*TASK DETAILS*. Transcribe every entry word for word.

*SUPPLIED INFORMATION*.
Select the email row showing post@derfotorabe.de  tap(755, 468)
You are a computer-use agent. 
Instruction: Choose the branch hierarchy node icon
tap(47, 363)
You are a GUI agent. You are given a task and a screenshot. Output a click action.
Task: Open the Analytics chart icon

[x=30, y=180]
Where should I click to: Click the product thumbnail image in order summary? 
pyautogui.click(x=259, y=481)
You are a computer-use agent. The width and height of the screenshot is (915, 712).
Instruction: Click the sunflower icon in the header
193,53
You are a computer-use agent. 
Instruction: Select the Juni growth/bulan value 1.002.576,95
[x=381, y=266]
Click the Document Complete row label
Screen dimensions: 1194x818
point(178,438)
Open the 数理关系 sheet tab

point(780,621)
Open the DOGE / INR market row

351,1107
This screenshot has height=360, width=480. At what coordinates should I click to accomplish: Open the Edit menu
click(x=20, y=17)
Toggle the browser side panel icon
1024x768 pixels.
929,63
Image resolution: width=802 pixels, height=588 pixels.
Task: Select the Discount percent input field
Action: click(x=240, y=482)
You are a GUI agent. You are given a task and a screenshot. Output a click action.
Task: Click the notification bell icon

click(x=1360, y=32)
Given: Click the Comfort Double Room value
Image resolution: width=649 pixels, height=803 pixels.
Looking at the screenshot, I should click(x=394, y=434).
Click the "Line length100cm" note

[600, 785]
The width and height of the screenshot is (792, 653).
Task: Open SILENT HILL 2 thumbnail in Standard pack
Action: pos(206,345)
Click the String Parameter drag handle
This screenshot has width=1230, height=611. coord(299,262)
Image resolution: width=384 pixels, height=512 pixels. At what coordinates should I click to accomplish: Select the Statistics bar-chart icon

*ANSWER SPACE*.
Select the email row showing post@derfotorabe.de  tap(755, 468)
You are a computer-use agent. 
Instruction: Choose the branch hierarchy node icon
tap(47, 363)
You are a GUI agent. You are given a task and a screenshot. Output a click action.
Task: Open the Analytics chart icon

[x=30, y=180]
Where should I click to: Click the product thumbnail image in order summary? 
pyautogui.click(x=259, y=481)
You are a computer-use agent. The width and height of the screenshot is (915, 712).
Instruction: Click the sunflower icon in the header
193,53
You are a computer-use agent. 
Instruction: Select the Juni growth/bulan value 1.002.576,95
[x=381, y=266]
Click the Document Complete row label
Screen dimensions: 1194x818
point(178,438)
Open the 数理关系 sheet tab

point(780,621)
Open the DOGE / INR market row

351,1107
This screenshot has height=360, width=480. At what coordinates should I click to accomplish: Open the Edit menu
click(x=20, y=17)
Toggle the browser side panel icon
1024x768 pixels.
929,63
Image resolution: width=802 pixels, height=588 pixels.
Task: Select the Discount percent input field
Action: click(x=240, y=482)
You are a GUI agent. You are given a task and a screenshot. Output a click action.
Task: Click the notification bell icon

click(x=1360, y=32)
Given: Click the Comfort Double Room value
Image resolution: width=649 pixels, height=803 pixels.
Looking at the screenshot, I should click(x=394, y=434).
Click the "Line length100cm" note

[600, 785]
The width and height of the screenshot is (792, 653).
Task: Open SILENT HILL 2 thumbnail in Standard pack
Action: pos(206,345)
Click the String Parameter drag handle
This screenshot has width=1230, height=611. coord(299,262)
Image resolution: width=384 pixels, height=512 pixels. At what coordinates should I click to accomplish: Select the Statistics bar-chart icon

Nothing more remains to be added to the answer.